*** Records shown Section Begins ***
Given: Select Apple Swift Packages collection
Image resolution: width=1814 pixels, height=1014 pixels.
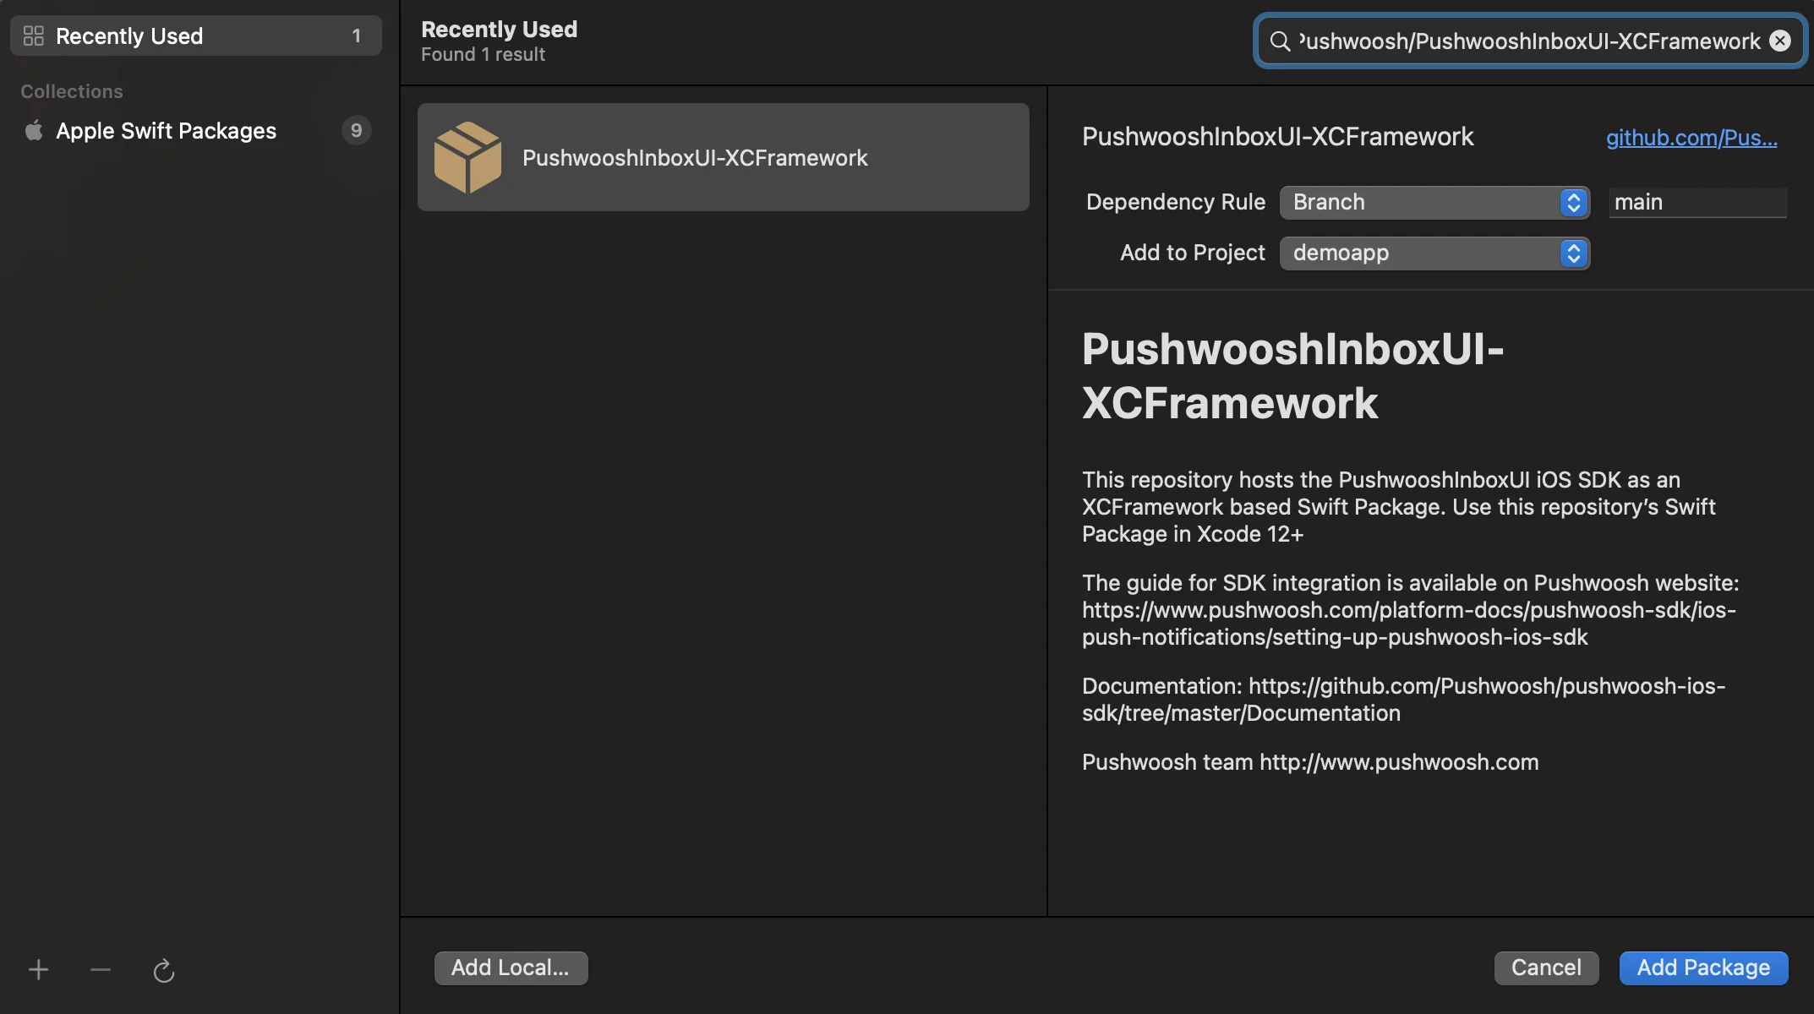Looking at the screenshot, I should click(x=167, y=131).
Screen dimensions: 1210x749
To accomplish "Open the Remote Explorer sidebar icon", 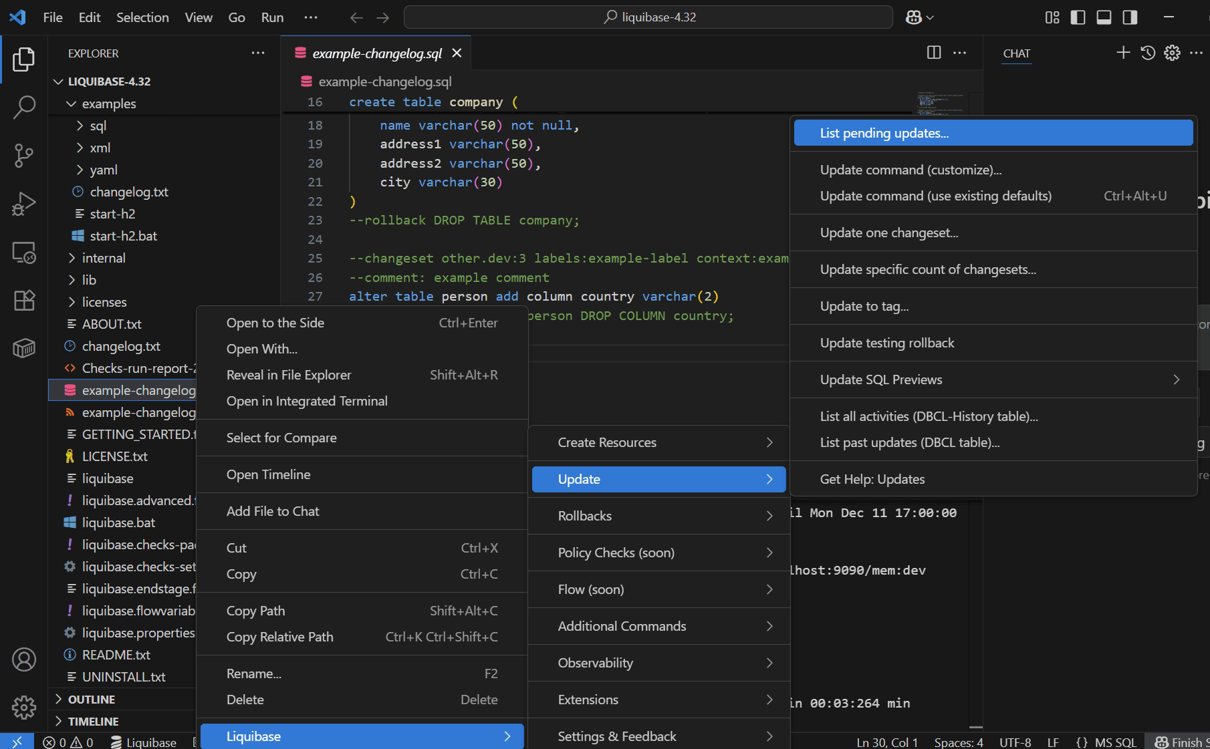I will click(x=24, y=253).
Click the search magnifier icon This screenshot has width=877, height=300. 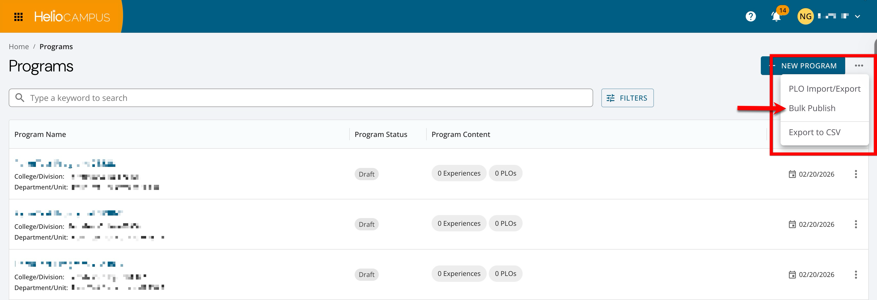click(x=20, y=98)
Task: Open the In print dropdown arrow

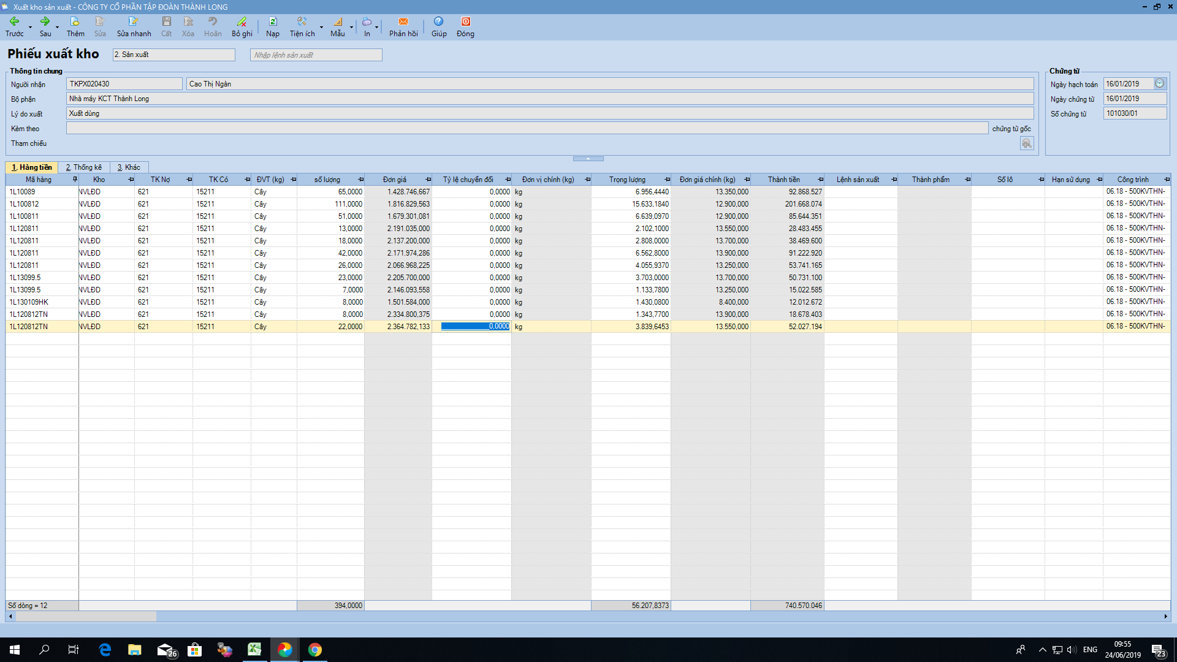Action: [x=376, y=28]
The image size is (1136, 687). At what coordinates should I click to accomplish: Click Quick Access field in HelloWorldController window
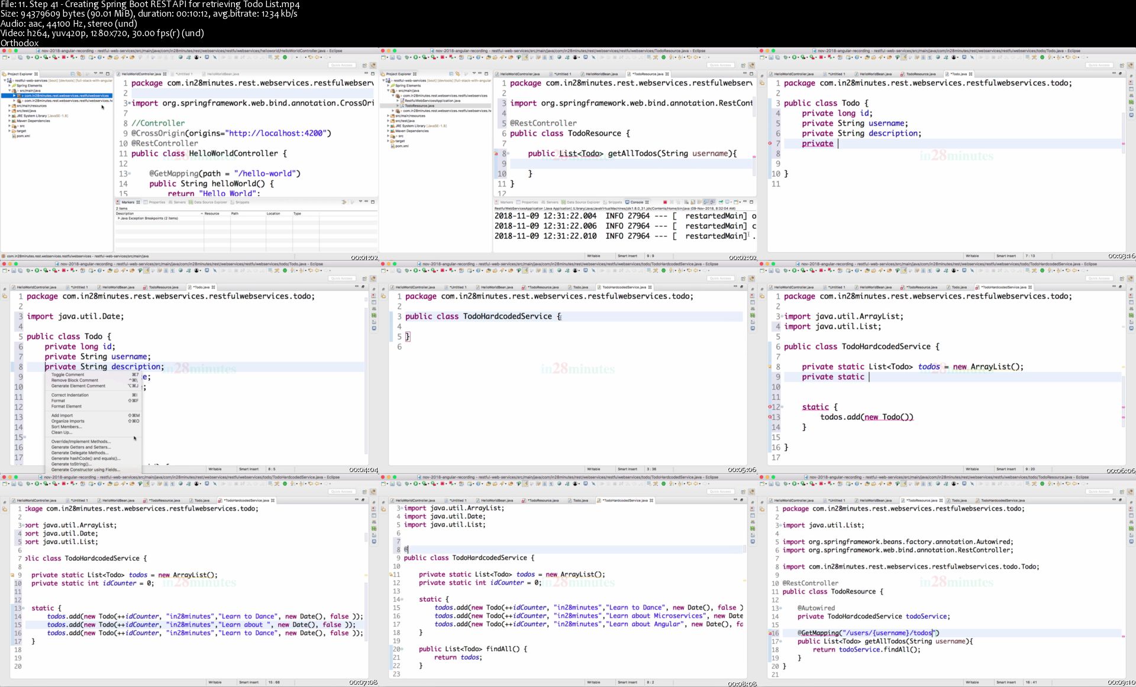point(342,65)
*** Records shown Section Ends ***
[Requirement]: The line containing "Task: Open the In print dropdown arrow" and every line after it, through the end of the records, are what you should retype exactly. Do not include the pictures.

[Answer to the exercise]:
Task: Open the In print dropdown arrow

Action: [x=376, y=28]
The image size is (1136, 687). At what coordinates should I click to accomplish: Click Quick Access field in HelloWorldController window
point(342,65)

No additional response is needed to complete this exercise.